● What this exercise asks:
1 – Set down the part of the genetic discrimination article below between "Recent advances in" and "March 27, 1998).", inclusive, word for word.
2 – Write the next part of the article on genetic testing and health insurance discrimination, starting after its last sentence.

● Selected passage:
--------
Genetic Testing and Discrimination in Health Insurance

By Mark A. Rothstein and Cheryl Erwin, candidate for J.D. 1999, President of Health Law Organization

Recent advances in genetic technology have made it possible to learn what genes we carry in our genetic code. Genetic tests could, for example, tell whether an individual had a mutation that causes Huntington disease, amotrophic lateral sclerosis (Lou Gehrig's disease), or a mutation that predisposes the individual to develop breast, colon, or some other form of cancer. For some conditions, individuals could increase their medical monitoring or minimize their exposure to harmful environmental factors. Yet, the threat of discrimination in employment, insurance and other areas (in addition to simply not wanting to know) may deter individuals from using genetic technologies to improve their health. A recent article pointed out that people are not rushing in great numbers for genetic testing as some had predicted. (New York Times, March 27, 1998).

The vast majority of people who decide not to have genetic testing refer to privacy concerns as the primary reason for their hesitation to learn their genetic makeup. Although discrimination in employment, life insurance, and other areas are raised, the primary concern is health insurance.  As a condition of obtaining an individual insurance policy, health insurers and managed care organizations often require access to an individual's complete medical records.  In addition, patients commonly sign a consent to release medical information to third parties as a part of their health insurance reimbursement plan. Once the insurance company has this information, there are few controls on who may have access to it.

Although proposed federal legislation to prohibit genetic discrimination in health insurance has received bi-partisan support, the states have already begun to act.  Several states have attempted to address the problem of using genetic information for discriminatory purposes in health insurance. These state laws differ in their requirements and coverage. Florida and Alabama laws prohibit discrimination by insurers based on sickle cell trait. North Carolina law prohibits denial of coverage where the applicant has the hemoglobin C or sickle cell trait. Maryland law prohibits different rates based on any genetic trait unless there is an actuarial justification.
--------
● Available data:
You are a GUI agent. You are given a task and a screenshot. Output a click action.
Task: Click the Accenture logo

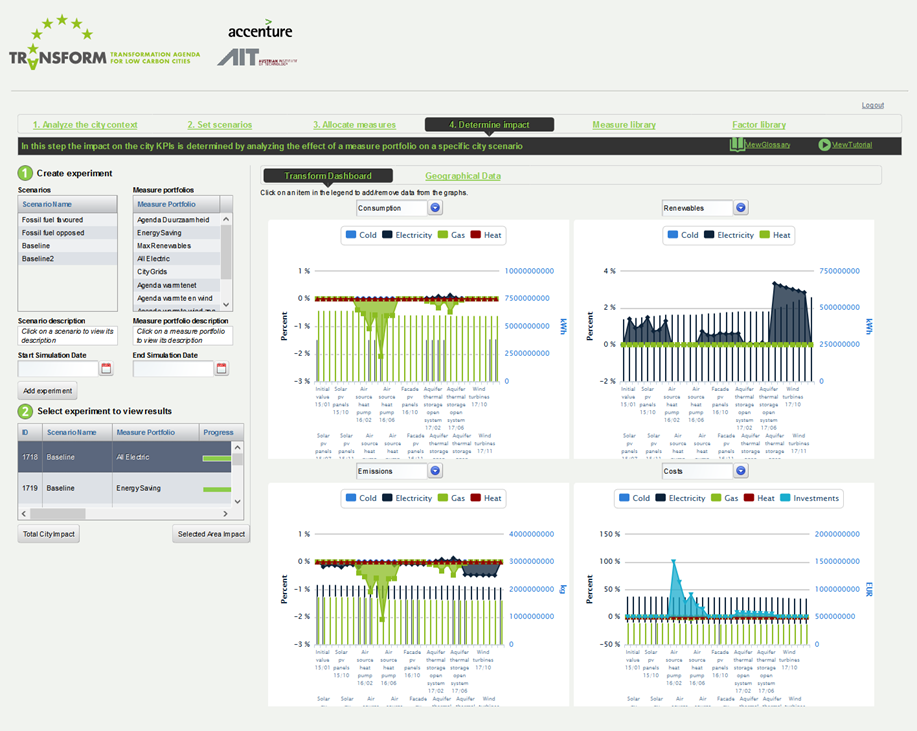[260, 29]
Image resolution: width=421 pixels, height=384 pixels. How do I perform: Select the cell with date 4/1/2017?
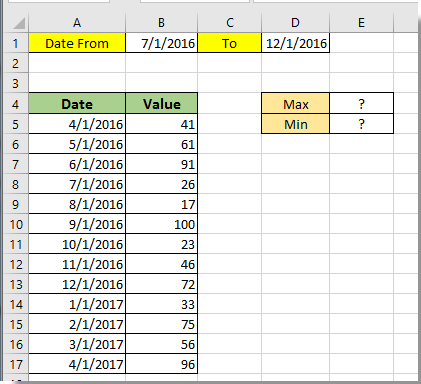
--------
● Answers in order:
1 –
Recent advances in genetic technology have made it possible to learn what genes we carry in our genetic code. Genetic tests could, for example, tell whether an individual had a mutation that causes Huntington disease, amotrophic lateral sclerosis (Lou Gehrig's disease), or a mutation that predisposes the individual to develop breast, colon, or some other form of cancer. For some conditions, individuals could increase their medical monitoring or minimize their exposure to harmful environmental factors. Yet, the threat of discrimination in employment, insurance and other areas (in addition to simply not wanting to know) may deter individuals from using genetic technologies to improve their health. A recent article pointed out that people are not rushing in great numbers for genetic testing as some had predicted. (New York Times, March 27, 1998).

2 –
Seven states forbid health insurers from requesting or requiring genetic tests: California; Georgia; Minnesota; New Hampshire; Ohio; Oregon; and Wisconsin. Nine states forbid health insurers from using information gained from genetic testing to deny or limit insurance coverage: Colorado; Georgia; Maryland; Minnesota; New Hampshire; New Jersey; Ohio; Oregon; and Virginia. The Texas law is limited to non-employment group policies.  The federal Health Insurance Portability and Accountability Act (HIPAA) prevents self-insured employer health plans and group health insurance from using genetic information to limit coverage. None of these well-intentioned laws is particularly effective.

The use of genetic information by health insurers exposes a fundamental problem with the U.S. health care system.  The enacted and proposed laws only prohibit discrimination against asymptomatic individuals. Thus, it would be unlawful to discriminate against a woman who had the BRCA1 breast cancer gene mutation, but if and when she developed breast cancer, it would be lawful to increase her rates to unaffordable levels or drop her from coverage altogether. But, if we enacted legislation prohibiting discrimination against any woman with such a mutation, what about the 90% or more of women whose breast cancer is from unknown causes. And, if we prohibit discrimination based on breast cancer susceptibility or diagnosis, what about all of the other conditions, such as tuberculosis or pneumonia, that are considered environmentally caused? Ultimately, the question is whether, as a society, we believe that all individuals have a right of access to a minimum level of health care.